[Target pointing data]
• • • • • • •
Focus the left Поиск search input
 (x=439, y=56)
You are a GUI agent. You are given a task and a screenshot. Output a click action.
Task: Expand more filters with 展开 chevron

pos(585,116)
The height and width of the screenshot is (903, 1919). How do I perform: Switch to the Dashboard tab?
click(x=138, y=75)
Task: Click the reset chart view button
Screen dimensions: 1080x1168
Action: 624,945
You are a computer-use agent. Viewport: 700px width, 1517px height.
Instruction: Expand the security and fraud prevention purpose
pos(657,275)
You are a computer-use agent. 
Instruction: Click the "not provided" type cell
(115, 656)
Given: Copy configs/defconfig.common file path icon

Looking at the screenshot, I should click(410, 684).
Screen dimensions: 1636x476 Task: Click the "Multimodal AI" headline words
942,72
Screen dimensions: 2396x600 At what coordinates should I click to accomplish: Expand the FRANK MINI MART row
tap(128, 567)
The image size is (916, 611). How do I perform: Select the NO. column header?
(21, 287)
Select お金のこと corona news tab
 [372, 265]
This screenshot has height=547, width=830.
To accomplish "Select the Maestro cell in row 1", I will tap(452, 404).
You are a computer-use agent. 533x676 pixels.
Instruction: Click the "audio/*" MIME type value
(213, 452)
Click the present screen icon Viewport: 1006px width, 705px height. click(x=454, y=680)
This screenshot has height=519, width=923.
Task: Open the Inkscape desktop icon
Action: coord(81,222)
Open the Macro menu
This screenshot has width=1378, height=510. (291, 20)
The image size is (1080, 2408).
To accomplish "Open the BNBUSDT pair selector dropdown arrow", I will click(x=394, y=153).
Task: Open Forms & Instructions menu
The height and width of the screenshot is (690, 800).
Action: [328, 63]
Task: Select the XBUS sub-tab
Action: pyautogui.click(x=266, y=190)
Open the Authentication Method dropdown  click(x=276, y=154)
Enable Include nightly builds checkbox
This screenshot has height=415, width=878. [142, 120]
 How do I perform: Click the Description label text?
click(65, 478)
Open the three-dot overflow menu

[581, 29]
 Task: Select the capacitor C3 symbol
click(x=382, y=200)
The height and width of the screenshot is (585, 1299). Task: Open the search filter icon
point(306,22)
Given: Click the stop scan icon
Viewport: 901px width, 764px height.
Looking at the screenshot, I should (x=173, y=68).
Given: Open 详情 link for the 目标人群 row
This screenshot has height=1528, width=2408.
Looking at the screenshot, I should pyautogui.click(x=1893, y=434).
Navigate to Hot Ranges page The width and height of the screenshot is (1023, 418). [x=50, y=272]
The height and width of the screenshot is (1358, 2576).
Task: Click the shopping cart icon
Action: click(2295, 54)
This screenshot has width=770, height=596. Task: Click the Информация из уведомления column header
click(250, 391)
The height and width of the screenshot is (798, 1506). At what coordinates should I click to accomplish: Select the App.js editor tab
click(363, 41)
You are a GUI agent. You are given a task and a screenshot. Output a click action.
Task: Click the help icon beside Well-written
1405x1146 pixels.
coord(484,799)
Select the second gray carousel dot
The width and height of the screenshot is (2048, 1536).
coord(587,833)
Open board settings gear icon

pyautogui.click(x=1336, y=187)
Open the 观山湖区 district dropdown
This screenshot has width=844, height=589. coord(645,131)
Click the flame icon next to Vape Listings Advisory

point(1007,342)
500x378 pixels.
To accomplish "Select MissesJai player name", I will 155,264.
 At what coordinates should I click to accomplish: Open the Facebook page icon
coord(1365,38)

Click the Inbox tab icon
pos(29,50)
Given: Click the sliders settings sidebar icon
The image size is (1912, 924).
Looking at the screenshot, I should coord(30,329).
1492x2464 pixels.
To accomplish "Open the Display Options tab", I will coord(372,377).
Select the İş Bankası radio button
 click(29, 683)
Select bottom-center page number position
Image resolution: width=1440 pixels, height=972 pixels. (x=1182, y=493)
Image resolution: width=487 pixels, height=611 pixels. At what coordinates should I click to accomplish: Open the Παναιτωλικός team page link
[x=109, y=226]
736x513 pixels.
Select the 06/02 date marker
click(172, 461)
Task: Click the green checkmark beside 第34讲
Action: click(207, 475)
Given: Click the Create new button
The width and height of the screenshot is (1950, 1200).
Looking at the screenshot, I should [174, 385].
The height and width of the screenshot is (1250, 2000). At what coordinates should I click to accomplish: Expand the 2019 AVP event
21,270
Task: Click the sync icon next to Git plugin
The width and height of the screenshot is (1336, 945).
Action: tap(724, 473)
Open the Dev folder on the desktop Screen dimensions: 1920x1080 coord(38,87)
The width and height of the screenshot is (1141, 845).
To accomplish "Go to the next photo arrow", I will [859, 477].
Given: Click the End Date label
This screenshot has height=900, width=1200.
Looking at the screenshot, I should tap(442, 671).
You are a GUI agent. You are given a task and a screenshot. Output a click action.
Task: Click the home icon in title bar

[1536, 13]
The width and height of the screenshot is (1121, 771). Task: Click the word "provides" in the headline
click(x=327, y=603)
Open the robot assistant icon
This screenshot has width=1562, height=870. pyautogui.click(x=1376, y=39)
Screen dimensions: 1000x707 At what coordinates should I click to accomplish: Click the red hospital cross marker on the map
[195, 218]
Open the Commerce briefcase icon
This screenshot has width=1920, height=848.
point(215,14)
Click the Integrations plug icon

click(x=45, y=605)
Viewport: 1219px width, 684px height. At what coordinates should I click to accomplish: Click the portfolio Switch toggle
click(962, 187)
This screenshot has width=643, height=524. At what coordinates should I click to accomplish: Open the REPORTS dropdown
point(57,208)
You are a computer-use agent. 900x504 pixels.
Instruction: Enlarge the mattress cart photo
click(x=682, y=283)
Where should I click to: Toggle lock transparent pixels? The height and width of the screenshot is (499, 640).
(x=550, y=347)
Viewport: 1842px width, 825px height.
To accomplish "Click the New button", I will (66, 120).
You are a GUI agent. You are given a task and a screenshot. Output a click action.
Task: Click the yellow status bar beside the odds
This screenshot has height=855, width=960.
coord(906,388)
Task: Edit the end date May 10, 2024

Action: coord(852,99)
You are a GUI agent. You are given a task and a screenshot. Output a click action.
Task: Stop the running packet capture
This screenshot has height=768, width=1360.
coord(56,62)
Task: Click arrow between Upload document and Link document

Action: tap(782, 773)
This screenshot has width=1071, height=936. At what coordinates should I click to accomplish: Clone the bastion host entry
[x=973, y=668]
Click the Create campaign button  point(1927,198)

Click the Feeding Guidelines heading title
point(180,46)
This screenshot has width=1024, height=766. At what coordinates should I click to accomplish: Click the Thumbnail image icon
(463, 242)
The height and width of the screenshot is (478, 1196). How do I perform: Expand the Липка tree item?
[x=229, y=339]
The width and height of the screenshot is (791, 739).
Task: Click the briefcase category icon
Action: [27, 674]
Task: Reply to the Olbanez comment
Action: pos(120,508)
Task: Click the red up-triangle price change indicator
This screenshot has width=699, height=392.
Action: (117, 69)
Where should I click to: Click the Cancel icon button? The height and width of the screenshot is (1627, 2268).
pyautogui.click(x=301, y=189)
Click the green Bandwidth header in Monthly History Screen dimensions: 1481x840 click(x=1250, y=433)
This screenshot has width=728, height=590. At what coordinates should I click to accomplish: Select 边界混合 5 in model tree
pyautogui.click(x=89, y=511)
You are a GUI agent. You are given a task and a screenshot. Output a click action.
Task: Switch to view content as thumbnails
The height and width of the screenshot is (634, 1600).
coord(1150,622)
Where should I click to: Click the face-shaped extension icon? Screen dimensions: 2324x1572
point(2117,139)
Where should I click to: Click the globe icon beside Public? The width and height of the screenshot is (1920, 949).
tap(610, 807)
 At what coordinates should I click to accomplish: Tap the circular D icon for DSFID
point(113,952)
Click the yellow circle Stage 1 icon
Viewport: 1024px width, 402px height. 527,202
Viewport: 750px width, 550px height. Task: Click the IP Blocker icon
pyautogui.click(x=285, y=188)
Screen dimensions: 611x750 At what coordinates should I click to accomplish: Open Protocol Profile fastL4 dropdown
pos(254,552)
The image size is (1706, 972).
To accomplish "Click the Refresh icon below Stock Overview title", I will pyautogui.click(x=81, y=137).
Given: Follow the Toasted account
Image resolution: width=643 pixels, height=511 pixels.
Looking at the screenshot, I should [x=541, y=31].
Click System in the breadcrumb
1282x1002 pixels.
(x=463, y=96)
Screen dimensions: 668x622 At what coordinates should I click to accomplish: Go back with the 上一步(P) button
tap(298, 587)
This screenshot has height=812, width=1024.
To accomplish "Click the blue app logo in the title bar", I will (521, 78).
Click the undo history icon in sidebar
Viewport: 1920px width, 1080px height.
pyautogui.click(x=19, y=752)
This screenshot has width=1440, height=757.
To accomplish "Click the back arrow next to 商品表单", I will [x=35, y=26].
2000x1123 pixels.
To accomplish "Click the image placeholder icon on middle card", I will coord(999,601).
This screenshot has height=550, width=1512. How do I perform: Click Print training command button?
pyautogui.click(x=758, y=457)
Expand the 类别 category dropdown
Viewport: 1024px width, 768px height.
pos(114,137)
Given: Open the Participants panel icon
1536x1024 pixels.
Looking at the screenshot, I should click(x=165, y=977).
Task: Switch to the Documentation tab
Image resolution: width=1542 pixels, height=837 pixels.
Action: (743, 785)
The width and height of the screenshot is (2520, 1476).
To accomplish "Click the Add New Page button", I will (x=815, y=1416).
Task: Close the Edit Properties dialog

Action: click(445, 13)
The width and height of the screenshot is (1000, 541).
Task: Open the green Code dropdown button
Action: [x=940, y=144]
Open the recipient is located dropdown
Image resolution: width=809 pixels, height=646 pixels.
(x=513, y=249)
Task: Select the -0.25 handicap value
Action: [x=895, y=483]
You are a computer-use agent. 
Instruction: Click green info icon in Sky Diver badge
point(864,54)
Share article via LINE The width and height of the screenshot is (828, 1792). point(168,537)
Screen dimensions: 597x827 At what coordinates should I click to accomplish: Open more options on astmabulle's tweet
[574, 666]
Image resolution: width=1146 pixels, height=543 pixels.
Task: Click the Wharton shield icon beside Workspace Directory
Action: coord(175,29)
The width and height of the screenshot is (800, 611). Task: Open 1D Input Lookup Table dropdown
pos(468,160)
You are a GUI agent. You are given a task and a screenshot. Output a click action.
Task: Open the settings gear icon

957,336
• • • • • • •
What is asked:
Copy out the items word for word, starting at the line that contains "At what coordinates should I click to accomplish: Tap" and ending after the line that contains "will [x=35, y=26].", with both of those lines included.

Response to this exercise:
 At what coordinates should I click to accomplish: Tap the circular D icon for DSFID
point(113,952)
Click the yellow circle Stage 1 icon
Viewport: 1024px width, 402px height. 527,202
Viewport: 750px width, 550px height. Task: Click the IP Blocker icon
pyautogui.click(x=285, y=188)
Screen dimensions: 611x750 At what coordinates should I click to accomplish: Open Protocol Profile fastL4 dropdown
pos(254,552)
The image size is (1706, 972).
To accomplish "Click the Refresh icon below Stock Overview title", I will pyautogui.click(x=81, y=137).
Given: Follow the Toasted account
Image resolution: width=643 pixels, height=511 pixels.
Looking at the screenshot, I should [x=541, y=31].
Click System in the breadcrumb
1282x1002 pixels.
(x=463, y=96)
Screen dimensions: 668x622 At what coordinates should I click to accomplish: Go back with the 上一步(P) button
tap(298, 587)
This screenshot has height=812, width=1024.
To accomplish "Click the blue app logo in the title bar", I will (521, 78).
Click the undo history icon in sidebar
Viewport: 1920px width, 1080px height.
pyautogui.click(x=19, y=752)
This screenshot has width=1440, height=757.
To accomplish "Click the back arrow next to 商品表单", I will [x=35, y=26].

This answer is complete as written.